■ DATA TO PROCESS
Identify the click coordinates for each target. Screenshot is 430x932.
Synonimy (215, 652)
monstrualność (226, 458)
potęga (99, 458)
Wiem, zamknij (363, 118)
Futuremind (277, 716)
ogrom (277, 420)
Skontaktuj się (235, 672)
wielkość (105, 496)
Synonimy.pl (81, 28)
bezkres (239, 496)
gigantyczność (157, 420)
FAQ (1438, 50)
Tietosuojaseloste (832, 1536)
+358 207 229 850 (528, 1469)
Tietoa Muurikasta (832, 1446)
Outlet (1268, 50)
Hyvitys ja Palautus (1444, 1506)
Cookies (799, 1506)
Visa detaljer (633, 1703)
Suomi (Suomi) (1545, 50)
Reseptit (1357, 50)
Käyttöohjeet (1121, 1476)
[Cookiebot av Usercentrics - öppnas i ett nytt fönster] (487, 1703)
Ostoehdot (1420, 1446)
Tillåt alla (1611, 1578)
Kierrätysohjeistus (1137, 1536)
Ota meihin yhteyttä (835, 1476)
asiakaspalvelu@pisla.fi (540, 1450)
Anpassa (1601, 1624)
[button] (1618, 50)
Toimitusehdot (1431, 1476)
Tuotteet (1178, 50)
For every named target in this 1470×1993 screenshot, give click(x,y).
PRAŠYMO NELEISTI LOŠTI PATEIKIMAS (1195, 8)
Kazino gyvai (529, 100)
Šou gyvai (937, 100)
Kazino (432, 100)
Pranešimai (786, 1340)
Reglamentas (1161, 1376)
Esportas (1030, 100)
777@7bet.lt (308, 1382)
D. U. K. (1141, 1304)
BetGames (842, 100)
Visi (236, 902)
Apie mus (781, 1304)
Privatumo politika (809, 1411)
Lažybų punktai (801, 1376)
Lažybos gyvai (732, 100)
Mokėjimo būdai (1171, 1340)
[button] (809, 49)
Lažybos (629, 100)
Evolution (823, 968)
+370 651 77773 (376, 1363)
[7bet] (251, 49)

■ WHAT TO DO
Across the data above, count every line with "click" in it and write only the total.

■ OUTPUT FOR THIS TASK
2